The Stages of a Dead Lift PR, As Told by Buddy the Elf

Preparing to try for a personal record for any lift is an emotional thing.  You’re nervous, frustrated, and exhilarated all at once.

In the spirit of the holiday season, I’ve expressed some of the things I go through during a training session, as told by my favorite Christmas movie character, Buddy the Elf.

The Night Before

Carb loading for the big day with anything you can get your hands on (preferably candy, candy corns, candy canes, and syrup)…

The Day Of

Walking into the gym ready to dominate like… 

And then you walk to the squat rack and stretch while you mentally prepare yourself… 

While you warm-up, you watch some powerlifters throw around 495 pounds like it’s no problem… 

And, finally, you’re mentally ready and you start setting up your barbell…

Only to drop a 45 pound plate on your foot because you were just so ~in the zone~… 

This psyches you out and you realize that this PR is going to be much more challenging than you thought…

Dropping the barbell mid lift, you get extremely frustrated because you know you’re strong enough to pull this weight…

So you give yourself a pep talk to get your head back in the game…

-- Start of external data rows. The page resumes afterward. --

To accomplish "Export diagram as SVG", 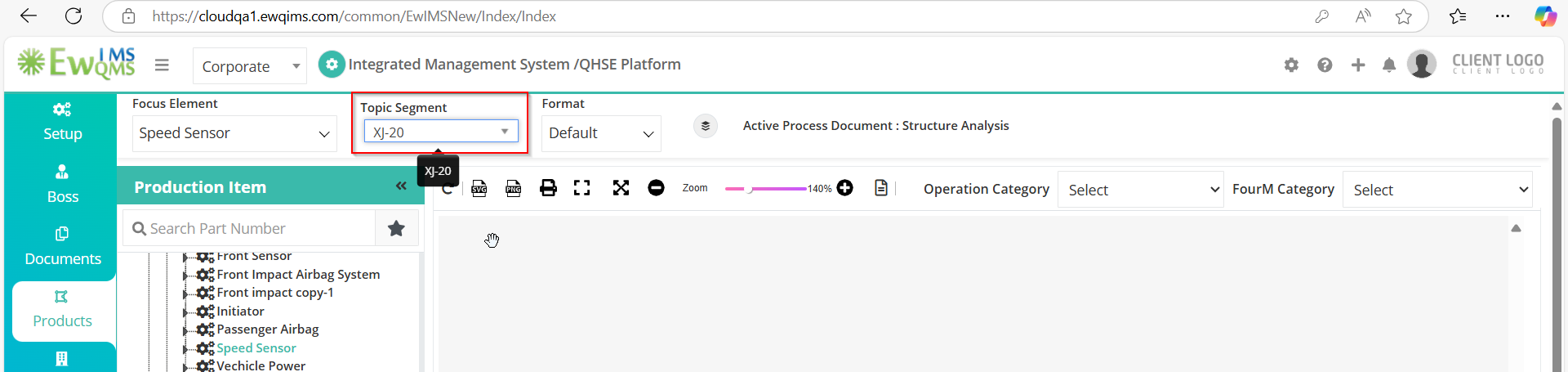I will pyautogui.click(x=479, y=188).
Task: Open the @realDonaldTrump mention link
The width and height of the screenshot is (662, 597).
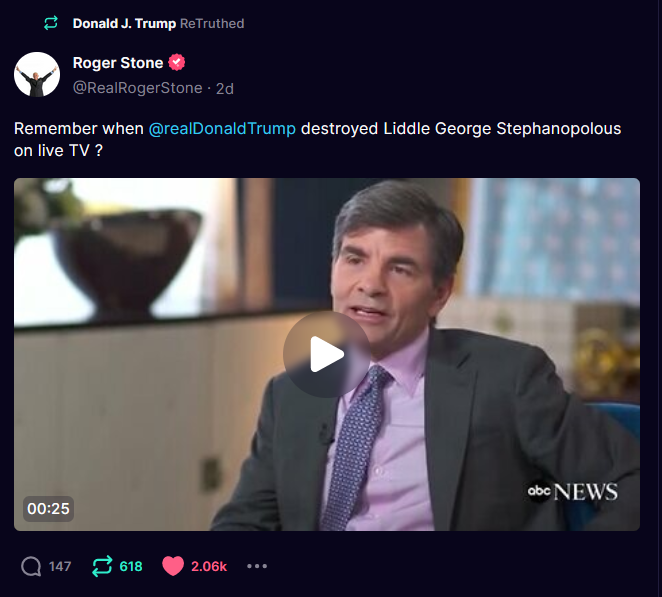Action: 222,128

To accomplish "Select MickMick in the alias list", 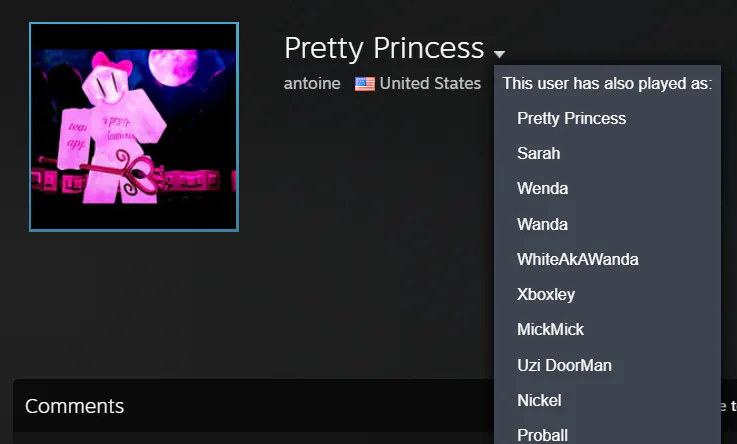I will 550,329.
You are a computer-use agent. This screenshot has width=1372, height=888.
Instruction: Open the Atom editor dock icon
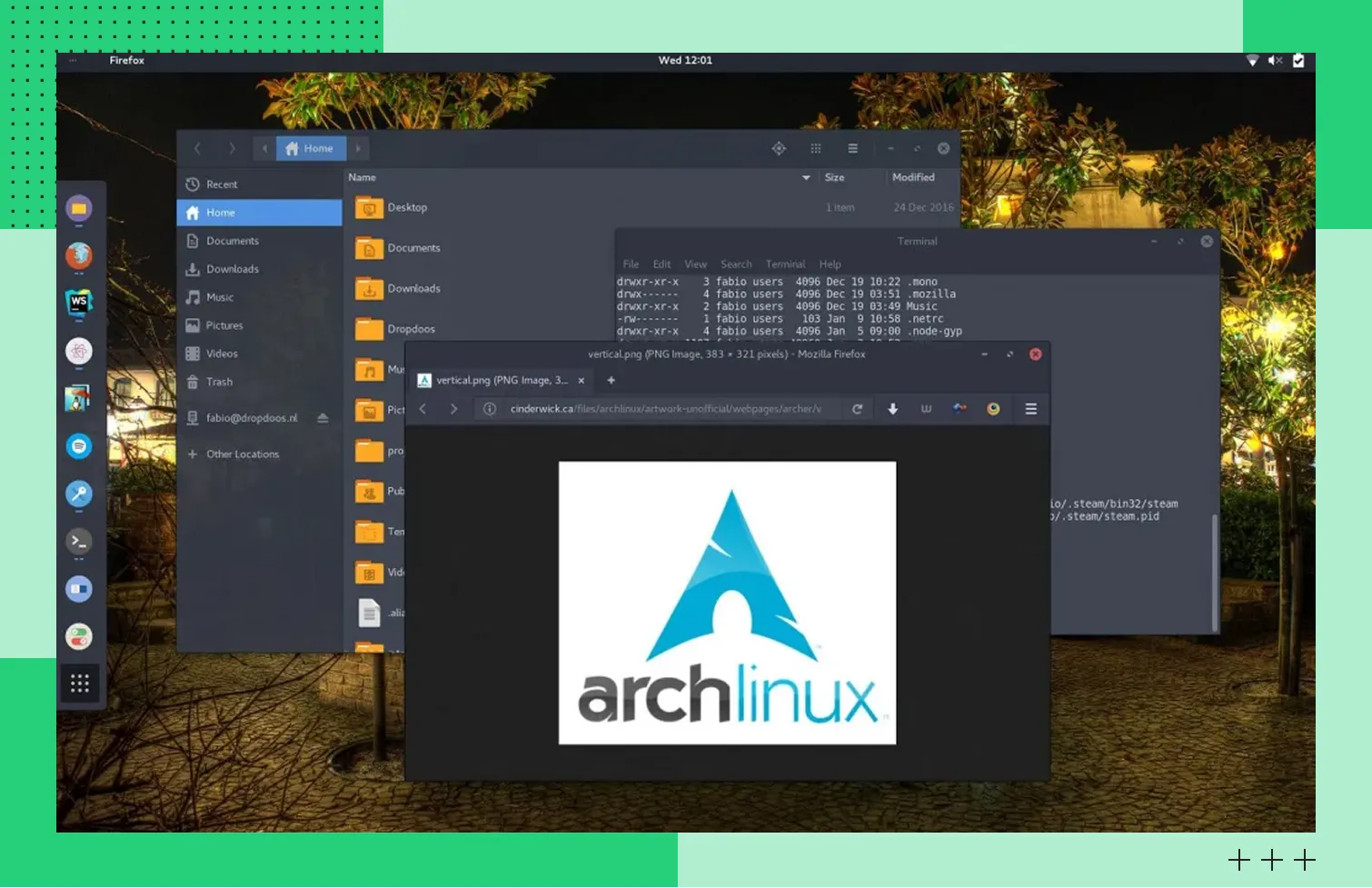79,351
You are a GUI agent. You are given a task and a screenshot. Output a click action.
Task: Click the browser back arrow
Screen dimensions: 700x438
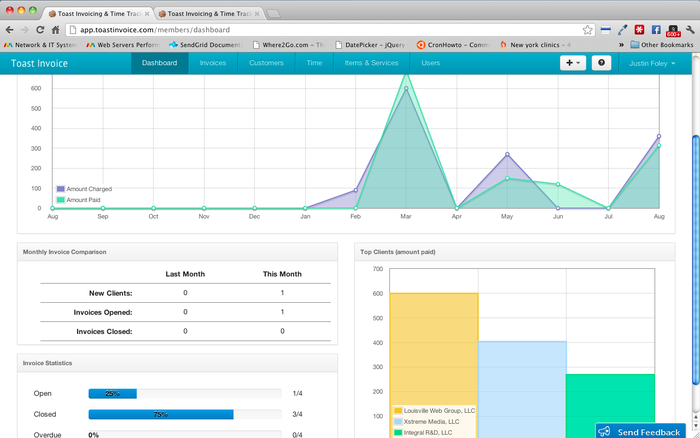pos(10,30)
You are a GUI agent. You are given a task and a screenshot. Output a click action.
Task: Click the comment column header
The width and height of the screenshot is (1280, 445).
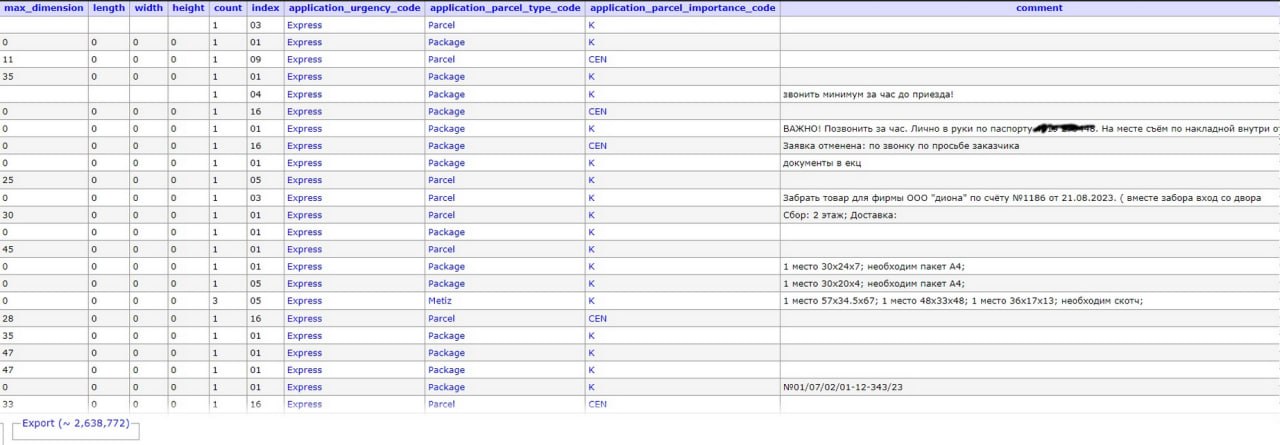pyautogui.click(x=1039, y=8)
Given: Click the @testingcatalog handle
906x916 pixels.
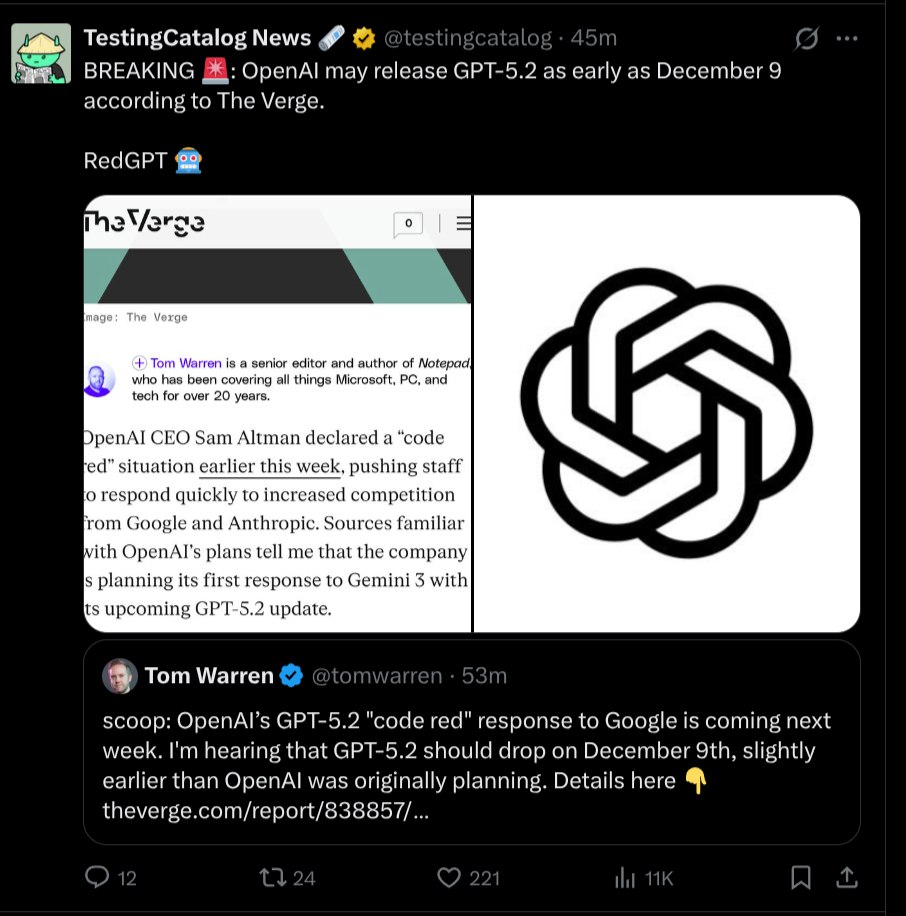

And just when you think you can’t do it, you hit that PR with such ferocity that you can’t help but do a happy dance… 

Your lifting buddy comes over and is just as proud as you are…

And you walk out of the gym with great pride, either entirely exhausted… 

…or so jazzed about your PR that you can’t help but cheerfully skip out…

Either way, you just did what you once couldn’t do, and you can’t wait to do it again!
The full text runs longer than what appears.